Jorge Alberto Cálix Orellana a prêté serment en tant que nouveau directeur exécutif de l'OABI.

L'Office administratif des biens saisis (OABI) a entamé cette semaine une nouvelle étape institutionnelle après l'investiture de l'avocat et notaire Jorge Alberto Cálix Orellana comme nouveau directeur exécutif, suite au départ de l'avocate Elizabeth Rodríguez, qui est restée à peine 110 jours à la tête de l'institution.

Ce changement intervient au milieu de mouvements internes, de questions sur les administrations précédentes et de nouvelles plaintes liées à la gestion des fonds publics au sein de l'entité chargée de garder les biens confisqués par l'État hondurien.

La nouvelle a été confirmée par le secrétaire particulier de la Présidence, Luis Castro, qui a expliqué que Rodríguez quitterait la propriété de l'OABI pour assumer la direction de la Commission interinstitutionnelle contre l'exploitation sexuelle commerciale et la traite des êtres humains (CICESCT).

« L'avocate Elizabeth a un vaste profil et peut beaucoup nous aider à coordonner, contrôler et soutenir tout ce fléau qu'est l'exploitation sexuelle », Castro a exprimé lors de déclarations faites aux médias nationaux.

Rodríguez devient ainsi la première fonctionnaire démis de ses fonctions au sein du gouvernement actuel, même si officiellement les autorités insistent sur le fait qu'il s'agit d'une réinstallation administrative et non d'un licenciement disciplinaire.

L'avocat Jorge Alberto Cálix, professionnel originaire de l'ouest du Honduras et père du maire de Gracias, Lempira, proche du cercle politique du parti au pouvoir, a été désigné pour le remplacer.

L'OABI est considérée comme l'une des institutions les plus sensibles de l'appareil d'État hondurien car elle gère, garde et dispose des actifs assurés, confisqués ou saisis dans le cadre de processus liés au trafic de drogue, à la corruption, au blanchiment d'argent et au crime organisé.

Les actifs sous le contrôle de l'institution comprennent les propriétés, les entreprises, les véhicules, les comptes bancaires et autres actifs saisis lors des enquêtes judiciaires.

La CNA a dénoncé cette semaine des irrégularités présumées de plusieurs millions de dollars dans les administrations précédentes de l'OABI. (PHOTO :OABI.)

Le changement de pouvoir intervient également dans une semaine marquée par une nouvelle plainte déposée par le Conseil national anti-corruption (CNA) contre l'ancien directeur exécutif de l'OABI, Marco Antonio Zelaya, accusé d'abus présumé d'autorité et de détournement de fonds publics.

Selon l'enquête du CNA, au cours de la dernière administration, un prêt irrégulier de 26 millions de lempiras a été autorisé en faveur d'une entreprise sous la tutelle de la même OABI.

L'agence anti-corruption a noté que les fonds provenaient en partie de comptes appartenant à des sociétés saisies dont le statut juridique était encore contesté, ce qui est interdit par le règlement intérieur de l'institution.

Selon le CNA, 17,5 millions de lempiras auraient été extraits de comptes liés à une société commerciale faisant l'objet d'une procédure judiciaire, tandis que 8,5 millions supplémentaires provenaient directement des fonds propres de l'OABI.

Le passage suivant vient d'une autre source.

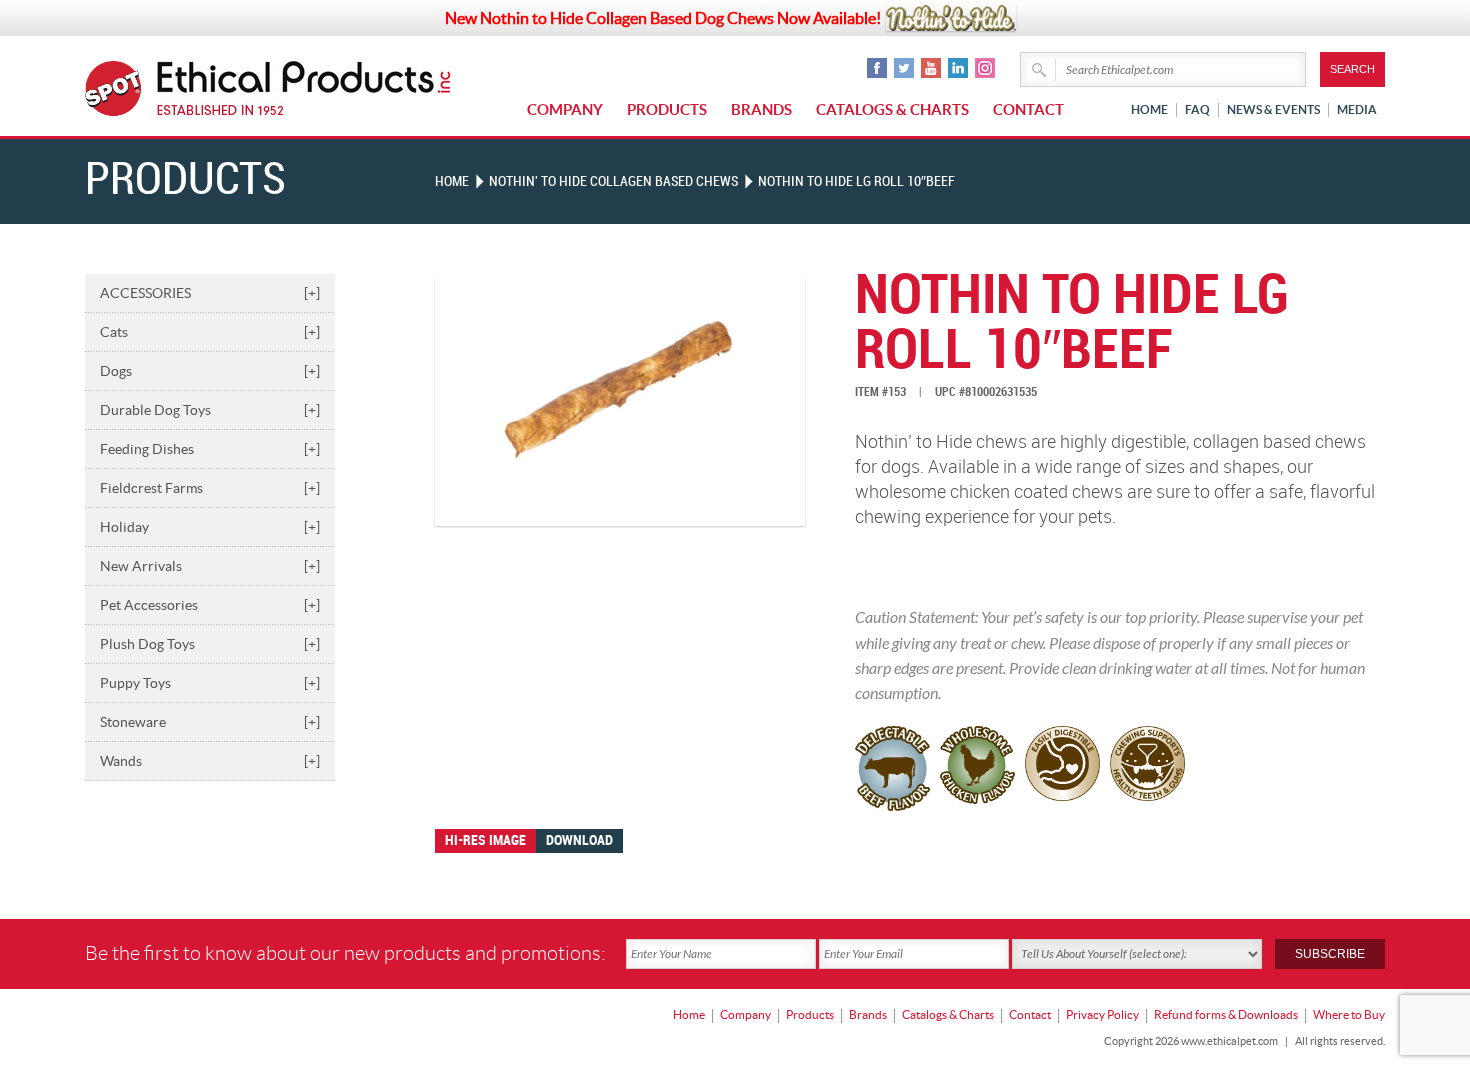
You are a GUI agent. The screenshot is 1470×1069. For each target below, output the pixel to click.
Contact (1028, 109)
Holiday (210, 527)
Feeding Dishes (210, 449)
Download (579, 840)
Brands (761, 109)
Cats (210, 332)
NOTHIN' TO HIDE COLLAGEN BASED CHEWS (613, 181)
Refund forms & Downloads (1226, 1014)
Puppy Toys (210, 683)
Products (667, 109)
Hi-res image (485, 840)
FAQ (1197, 109)
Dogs (210, 371)
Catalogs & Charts (892, 109)
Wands (210, 761)
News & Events (1273, 109)
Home (1149, 109)
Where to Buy (1349, 1014)
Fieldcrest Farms (210, 488)
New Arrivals (210, 566)
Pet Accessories (210, 605)
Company (565, 109)
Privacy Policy (1102, 1014)
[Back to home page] (304, 88)
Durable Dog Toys (210, 410)
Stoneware (210, 722)
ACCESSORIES (210, 293)
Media (1357, 109)
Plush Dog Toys (210, 644)
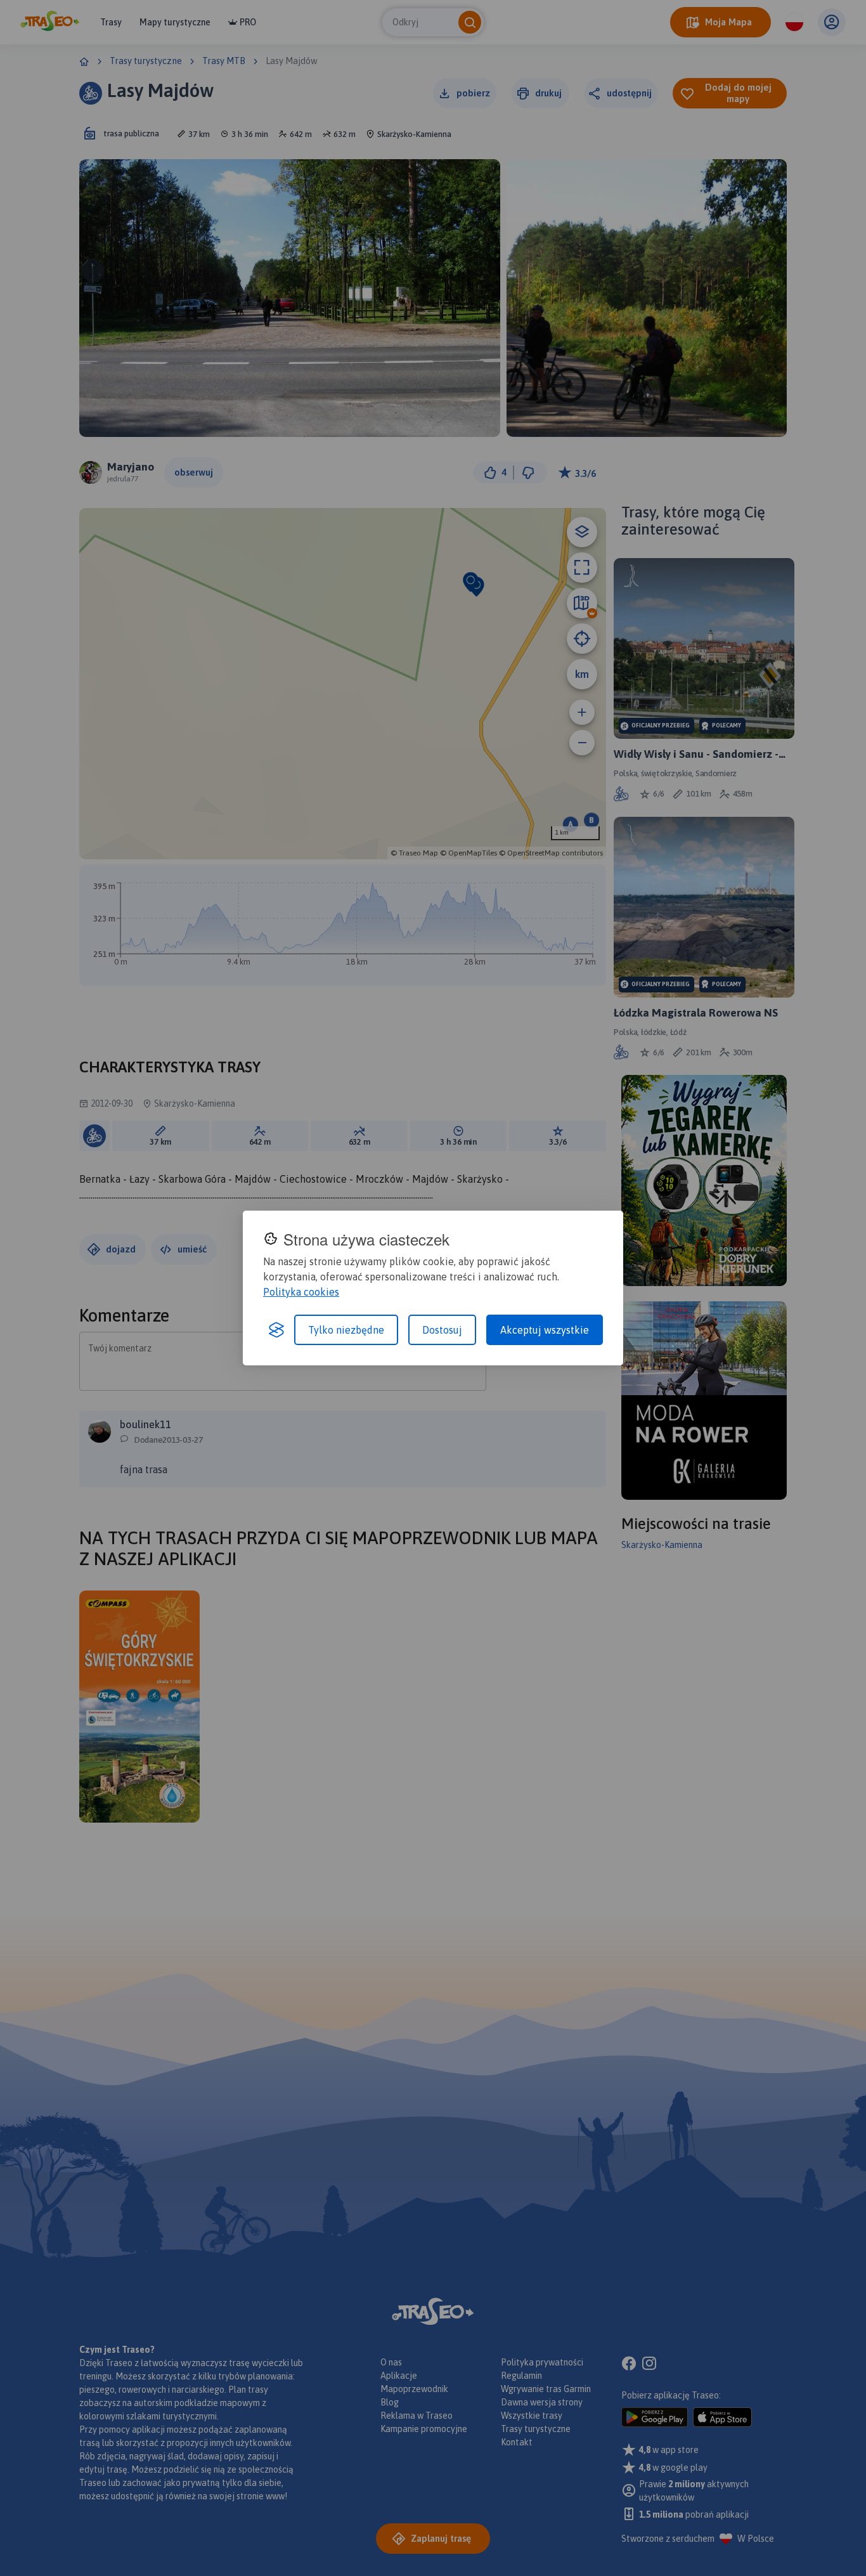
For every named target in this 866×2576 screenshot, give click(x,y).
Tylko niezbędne (346, 1330)
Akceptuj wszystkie (544, 1330)
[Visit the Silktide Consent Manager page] (276, 1329)
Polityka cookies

La plainte soutient également que les procédures obligatoires prévues dans les réglementations institutionnelles ont été omises, y compris les études de faisabilité financière et les avis techniques préalables pour autoriser des mouvements de cette ampleur.

Bien que les autorités actuelles n'aient pas directement lié le départ d'Elizabeth Rodríguez à la plainte contre les administrations précédentes, le contexte a suscité diverses interprétations politiques et des questions sur l'état interne de l'institution.

Les analystes considèrent que l'OABI fait face à l'un de ses moments les plus délicats en raison de la nécessité de renforcer les contrôles administratifs et de rendre transparente la gestion des avoirs saisis par l'État.

Les récentes plaintes ont une fois de plus placé sous l'attention du public la gestion des fonds et des actifs saisis par l'État hondurien. (PHOTO : La Prensa)

L'institution a toujours fait l'objet de controverses liées à la gestion des actifs, de procédures judiciaires en cours et de plaintes pour utilisation inappropriée des ressources confisquées.

Avec l'arrivée de Jorge Alberto Cálix, le gouvernement cherche à ouvrir une nouvelle étape au sein de l'OABI à un moment où différents secteurs exigent plus de contrôle et de transparence sur la destination des millions de lempiras en actifs assurés par l'État hondurien.

En attendant, le ministère public doit déterminer s'il doit ou non poursuivre pénalement les anciens responsables identifiés dans les récentes plaintes présentées par le CNA.